What is the most promising opportunity facing the profession?

Gaining more insight into complicated brain functions and the interplay of genes, environment, trauma, stress medicine and psychophysiology.

What is the greatest threat?

A wider medicalisation of normal stress, daily traumas and life worries, as well as a lack of trust in medical knowledge and psychiatric treatment that we can observe in the public at large.
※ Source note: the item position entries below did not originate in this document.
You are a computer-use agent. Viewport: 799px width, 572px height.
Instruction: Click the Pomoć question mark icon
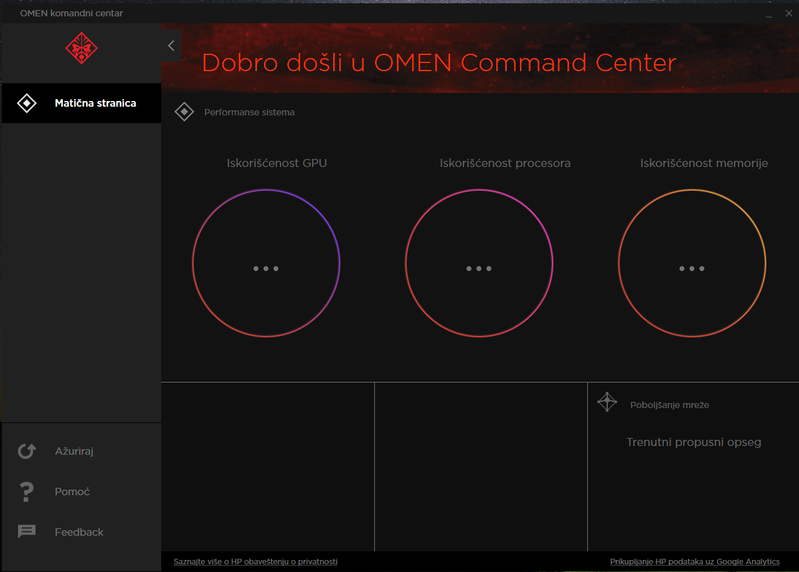[27, 492]
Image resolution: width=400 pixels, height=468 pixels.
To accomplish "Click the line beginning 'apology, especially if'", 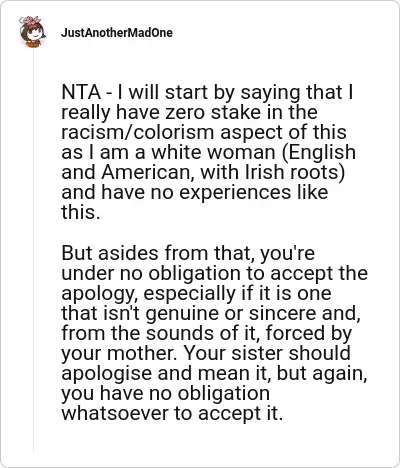I will click(196, 293).
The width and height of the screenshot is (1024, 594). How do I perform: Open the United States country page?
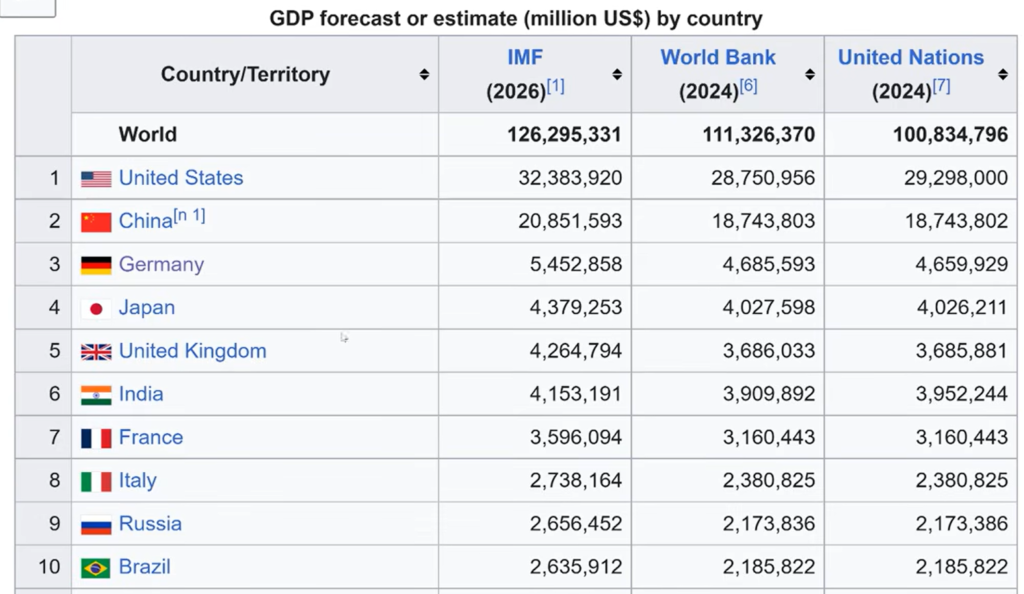point(181,178)
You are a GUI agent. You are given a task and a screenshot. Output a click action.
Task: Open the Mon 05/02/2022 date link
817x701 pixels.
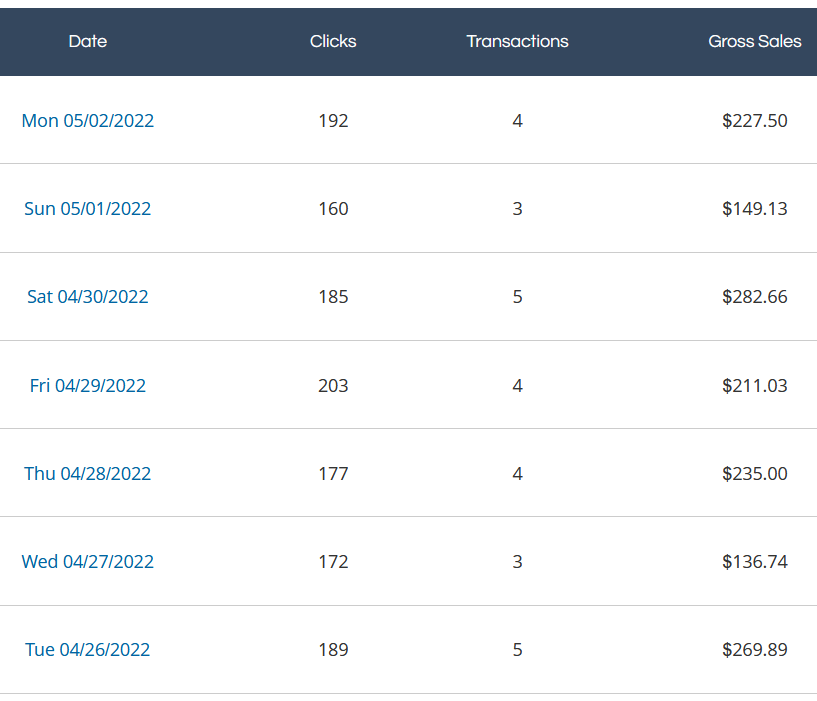(88, 120)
Also, the underestimation of the importance of an empathetic relationship and empowerment in therapy.

What single change would substantially improve quality of care?

Better housing for chronically ill patients and more resources to support the empowerment of people experiencing helplessness and the lack of hope.

What conflict of interest do you encounter most often?

Balancing the needs of the most ill patients who have limited capacity for improvement against those who are less ill and with greater potential for change in terms of family and social life.

What is the role of the psychiatrist in countries emerging from conflict?

Perhaps to offer skills and competence in resolving conflicts peacefully.

What is the most important advice you could offer to a new trainee?

Get as broad a range of experience as possible; see many patients, seek and accept supervision.

What are the main ethical problems that psychiatrists will face in the future?

Societal demands to medicalise normal reactions to abnormal environments in response to political and social injustice. This is a challenge both to professional integrity and the role of psychiatry and psychiatrists. It also threatens the legitimacy of the biopsychosocial paradigm.

Do you think psychiatry is brainless or mindless?

Neither; I think psychiatry is now mindful of the brain in seeking new perspectives and insights.

What is the role of the psychiatrist in rebuilding healthcare systems?

To advocate on behalf of those burdened by psychiatric illness and to highlight the need for support for recovery and rehabilitation.

What single change to mental health legislation would you like to see?

In Norway, no single change really. We are fortunate to have an enlightened political system which enables continuous reform and improvement.

What single area of psychiatric practice is most in need of development?

The design and delivery of individualised and effective treatment programs for psychosis (schizophrenias and affective psychoses).

What single area of psychiatric research should be given priority?

The psychophysiology of stress and sensitisation and its impact on the wide spectrum of illness from psychosis through personality disorders to chronic fatigue.

How would you like to be remembered?

As a good man, an inspiring father and a competent professional. Quaesivi bona tibi.